The presence of mixed virus infections from several genera in farmers’ hot pepper field is likely to cause varying levels of losses in quantity and quality leading to a significant reduction in yield. There are no specific studies done in Rwanda, however, yield losses of 10.84 to 50.51%, 54.5 to 64.3%, 20–70%, 75–95% and up to 90% have been reported elsewhere due to CMV, PVMV, PVY, PMMoV and TMV, respectively (Avilla et al. 1997; Chitra et al. 2002; Fajinmi et al. 2012; Guldur and Caglar, 2006; Rahman et al. 2016). Like in other countries, it is expected that these viruses will cause varying degrees of damage and yield losses, and thus threaten pepper production in Rwanda. This is a cause for concern in economic terms and hence, the need for diseases management strategies that target these viruses. About 26.7% of the apparently diseased samples were negative, an indication of possible presence of other viruses infecting the crop. Considering the symptoms (dark green vein banding, reduced leaf size, leaf mosaic, bleaching, puckering, mottling, deformation, chlorotic veins leaf mosaic, mottle and dark green vein-banding) observed in the samples collected, more assays targeting other viruses is therefore necessary. Pepper viruses such as pepper mottle virus, tobacco etch virus and ChiVMV which exhibits similar symptoms in infected pepper and have been reported in Africa might be present in the country and would be important to test (Njukeng et al. 2013; Olawale et al. 2015).

The sequence and phylogenetic analysis of the Rwandan CMV, PVMV, TMV and PeVYV isolates confirmed the identity of the viruses. Sequence identities between the Rwandan isolates ranged from 97–100%, suggesting low genetic variability. Phylogenetic analysis of TMV resulted in a tree with one main part. TMV isolates from different tobacco, soya bean, eggplant, tomato and impatiens clustered together in a distinct branch. There was no evidence of branching pattern based on differences in plant hosts as observed in previous research by Alishiri et al. (2013). Considering the observed low diversity, it is possible that host species do not contribute to differentiation of the virus population. According to the criteria established by the International Committee on Taxonomy of Viruses (ICTV), demarcation thresholds recommended for members of the genus Polerovirus is < 90% aa sequence identity of any gene, Tobamovirus < 90% nt identity, Potyvirus < 76% nt (< 82% aa) of coat protein gene and Cucumovirus < 65% nt sequence identity (Adams et al. 2005, 2012; Domier 2012; Wylie et al. 2017).
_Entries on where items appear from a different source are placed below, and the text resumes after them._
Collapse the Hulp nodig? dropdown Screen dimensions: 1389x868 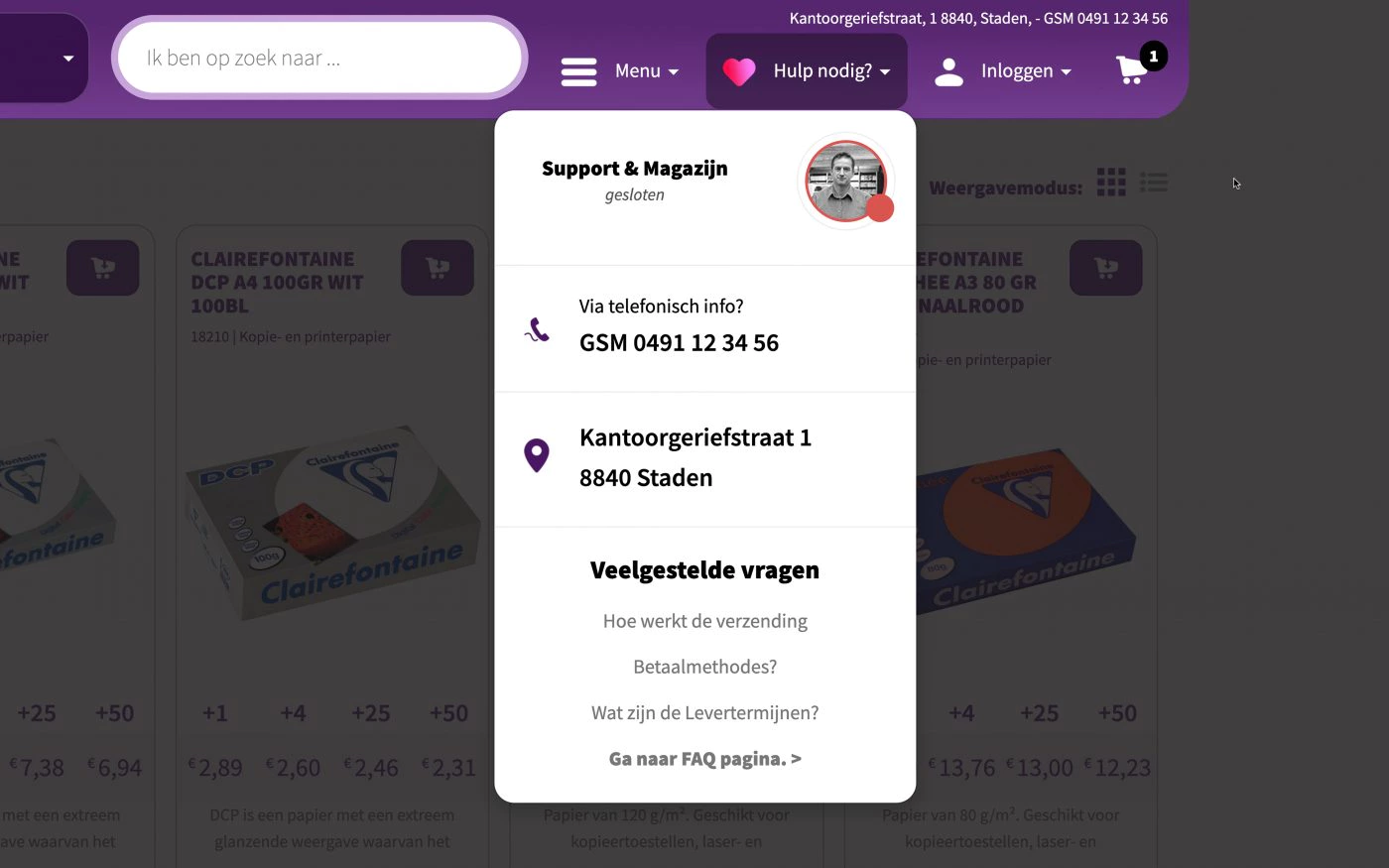tap(831, 71)
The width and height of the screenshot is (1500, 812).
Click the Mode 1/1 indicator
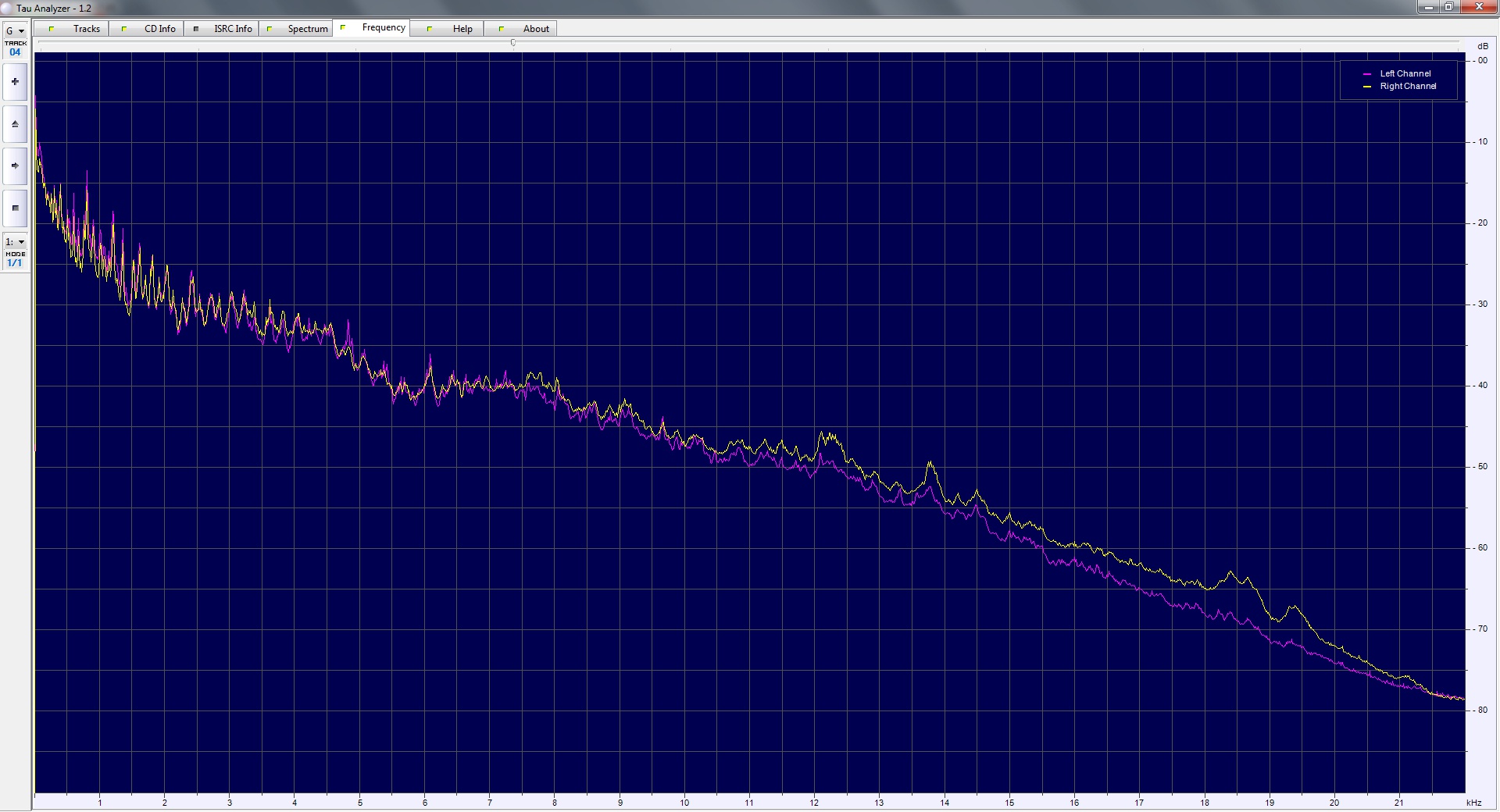coord(15,263)
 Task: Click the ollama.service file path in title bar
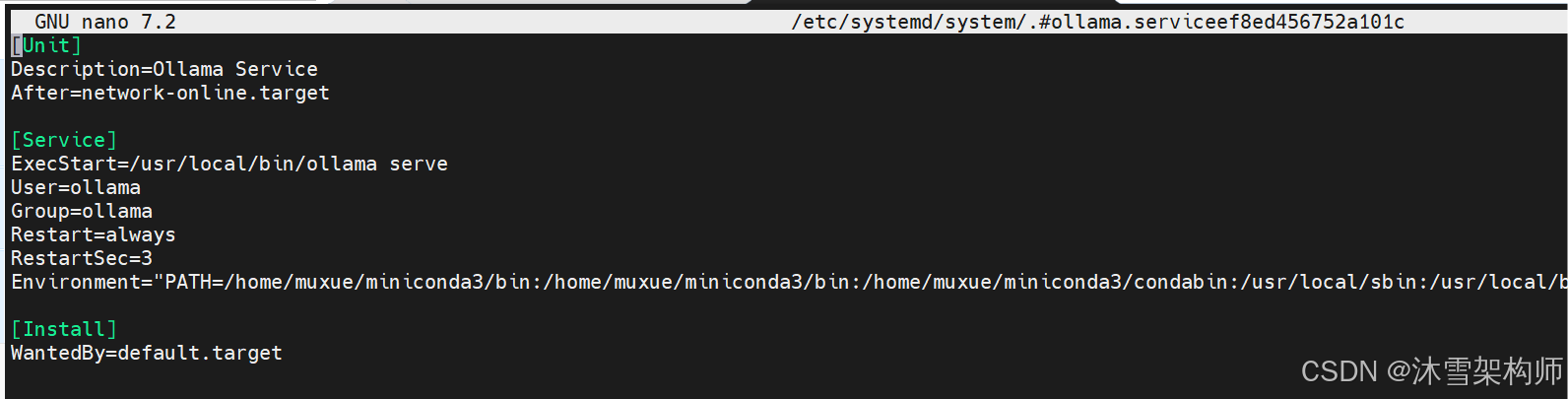pos(1098,22)
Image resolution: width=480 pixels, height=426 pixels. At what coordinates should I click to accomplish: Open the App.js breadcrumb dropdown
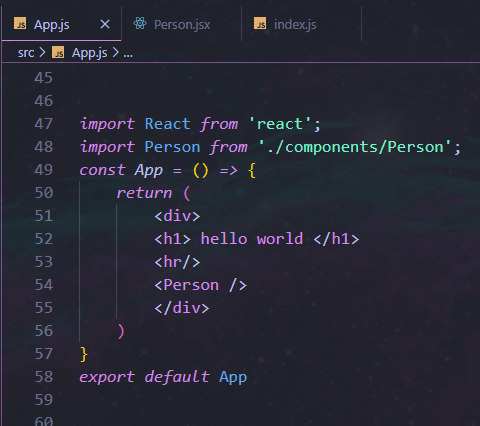click(x=89, y=53)
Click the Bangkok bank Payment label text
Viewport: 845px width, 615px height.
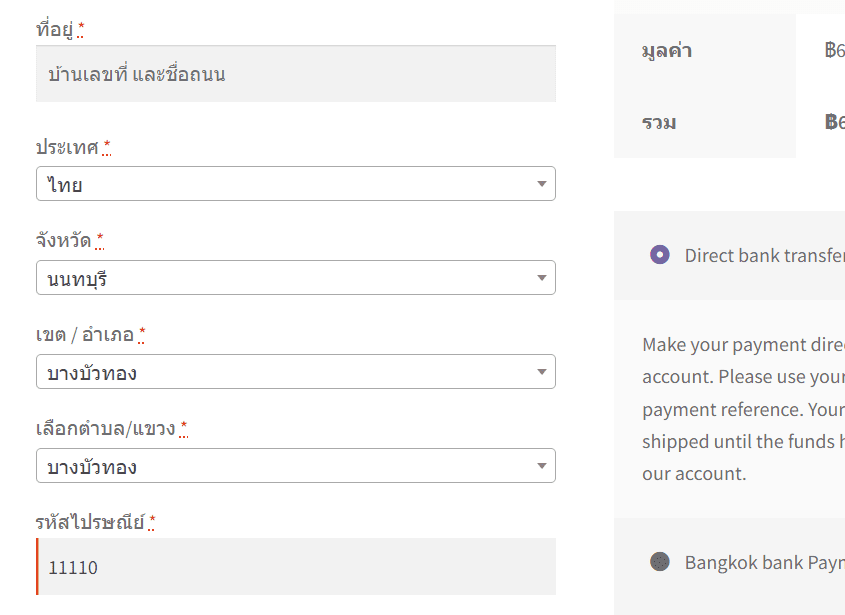coord(764,562)

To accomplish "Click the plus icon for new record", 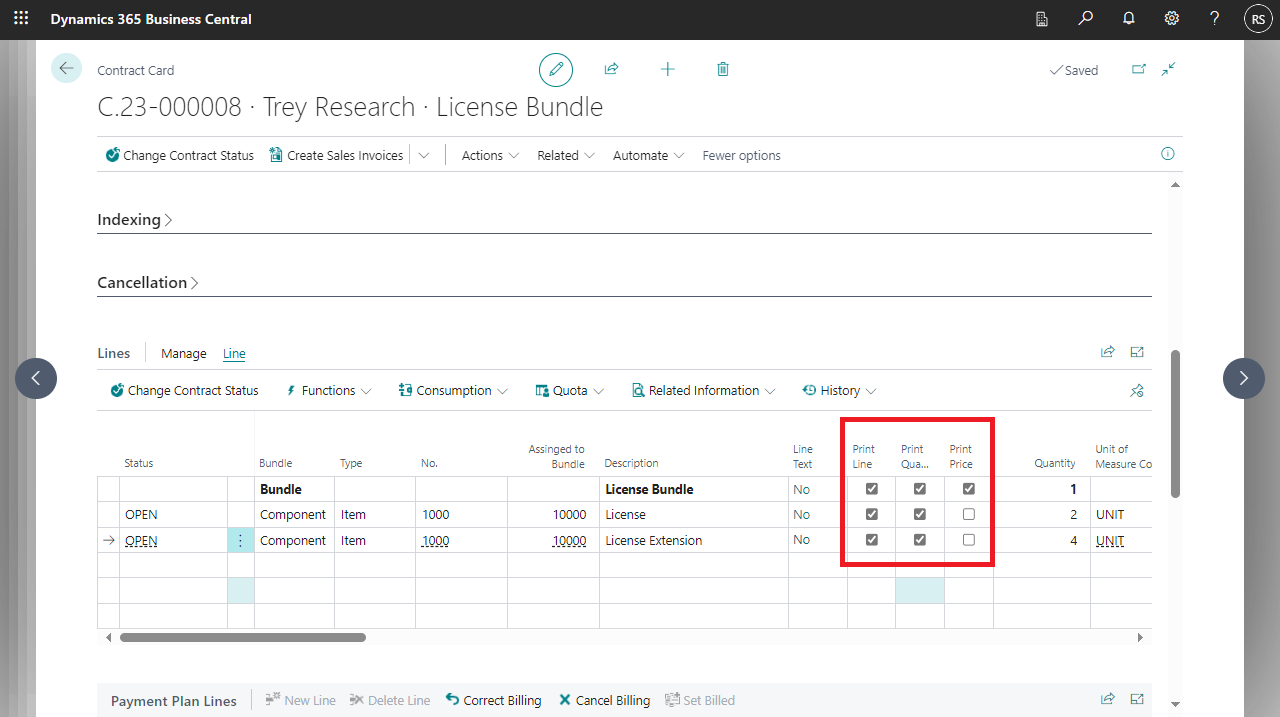I will [667, 69].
Based on the ICTV criteria, the degree of similarities between the Rwandan isolates to other isolates of either PeVYV, TMV, or CMV reported in the GenBank were well above the thresholds suggesting that the isolates are not new virus species. Overall, the Rwandan pepper isolates of CMV, PVMV and PeVYV clustered together indicating that, their geographical origin and phylogenetic relatedness could be correlated. However, complete genomes sequences will be needed to fully characterize the viruses. In addition, further characterization of PVMV isolates would be useful to clarify their taxonomic status as their amino acid and nucleotide identities were just above the demarcation threshold for differentiation between species in the genus Potyvirus.

Conclusion

This study detected and identified six virus species namely cucumber mosaic virus, pepper veinal mottle virus, potato virus Y, pepper mild mottle virus, tobacco mosaic virus and pepper vein yellows virus that are widely distributed in all major hot pepper growing areas in Rwanda. The viruses exist either as single or mixed infections. This is the first time that TMV, PMMoV and PVY are being reported in pepper fields in Rwanda. It will be important for the government to strengthen extension services to educate farmers on diseases and pests management and strengthen the hot pepper seed certification system to prevent the spread of viral diseases that might threaten income security to smallholder farmers. Further assays targeting viruses other than those tested in this study are recommended. In addition, further studies should be carried out to determine the effect of mixed infections on severity and yield losses. Resistance breeding and other control strategies focusing on viruses are urgently needed.